# Challenge
Reproduce the following lines word for word.

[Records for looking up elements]
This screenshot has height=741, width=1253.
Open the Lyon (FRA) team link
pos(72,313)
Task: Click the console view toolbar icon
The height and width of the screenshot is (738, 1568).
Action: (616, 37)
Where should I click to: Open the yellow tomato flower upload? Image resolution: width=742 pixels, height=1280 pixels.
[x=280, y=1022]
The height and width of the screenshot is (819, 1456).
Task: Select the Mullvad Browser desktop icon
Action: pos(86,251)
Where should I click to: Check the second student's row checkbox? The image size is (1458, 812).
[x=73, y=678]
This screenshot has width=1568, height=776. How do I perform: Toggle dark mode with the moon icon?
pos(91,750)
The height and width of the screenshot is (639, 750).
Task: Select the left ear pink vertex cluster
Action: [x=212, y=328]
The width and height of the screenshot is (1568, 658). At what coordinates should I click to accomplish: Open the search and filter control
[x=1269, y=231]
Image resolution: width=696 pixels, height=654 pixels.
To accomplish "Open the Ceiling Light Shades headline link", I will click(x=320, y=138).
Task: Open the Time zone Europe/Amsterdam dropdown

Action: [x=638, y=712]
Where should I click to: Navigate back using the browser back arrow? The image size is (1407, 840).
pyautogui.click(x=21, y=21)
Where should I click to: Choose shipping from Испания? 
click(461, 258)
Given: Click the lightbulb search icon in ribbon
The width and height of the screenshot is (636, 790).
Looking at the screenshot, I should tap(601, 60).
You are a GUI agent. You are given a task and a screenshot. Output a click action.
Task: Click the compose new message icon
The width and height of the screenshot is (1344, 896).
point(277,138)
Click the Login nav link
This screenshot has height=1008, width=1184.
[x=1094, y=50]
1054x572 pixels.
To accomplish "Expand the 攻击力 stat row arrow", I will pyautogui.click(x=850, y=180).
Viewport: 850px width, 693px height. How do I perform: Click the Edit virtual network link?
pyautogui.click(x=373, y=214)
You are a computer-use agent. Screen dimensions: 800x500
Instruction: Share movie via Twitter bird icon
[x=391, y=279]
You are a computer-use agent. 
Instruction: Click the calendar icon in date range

# Finished answer
This screenshot has height=741, width=1253.
Open the Lyon (FRA) team link
pos(72,313)
Task: Click the console view toolbar icon
The height and width of the screenshot is (738, 1568).
Action: (616, 37)
Where should I click to: Open the yellow tomato flower upload? Image resolution: width=742 pixels, height=1280 pixels.
[x=280, y=1022]
The height and width of the screenshot is (819, 1456).
Task: Select the Mullvad Browser desktop icon
Action: pos(86,251)
Where should I click to: Check the second student's row checkbox? The image size is (1458, 812).
[x=73, y=678]
This screenshot has width=1568, height=776. How do I perform: Toggle dark mode with the moon icon?
pos(91,750)
The height and width of the screenshot is (639, 750).
Task: Select the left ear pink vertex cluster
Action: [x=212, y=328]
The width and height of the screenshot is (1568, 658). At what coordinates should I click to accomplish: Open the search and filter control
[x=1269, y=231]
Image resolution: width=696 pixels, height=654 pixels.
To accomplish "Open the Ceiling Light Shades headline link", I will click(x=320, y=138).
Task: Open the Time zone Europe/Amsterdam dropdown

Action: [x=638, y=712]
Where should I click to: Navigate back using the browser back arrow? The image size is (1407, 840).
pyautogui.click(x=21, y=21)
Where should I click to: Choose shipping from Испания? 
click(461, 258)
Given: Click the lightbulb search icon in ribbon
The width and height of the screenshot is (636, 790).
Looking at the screenshot, I should tap(601, 60).
You are a GUI agent. You are given a task and a screenshot. Output a click action.
Task: Click the compose new message icon
The width and height of the screenshot is (1344, 896).
point(277,138)
Click the Login nav link
This screenshot has height=1008, width=1184.
[x=1094, y=50]
1054x572 pixels.
To accomplish "Expand the 攻击力 stat row arrow", I will pyautogui.click(x=850, y=180).
Viewport: 850px width, 693px height. How do I perform: Click the Edit virtual network link?
pyautogui.click(x=373, y=214)
You are a computer-use agent. Screen dimensions: 800x500
Instruction: Share movie via Twitter bird icon
[x=391, y=279]
You are a computer-use agent. 
Instruction: Click the calendar icon in date range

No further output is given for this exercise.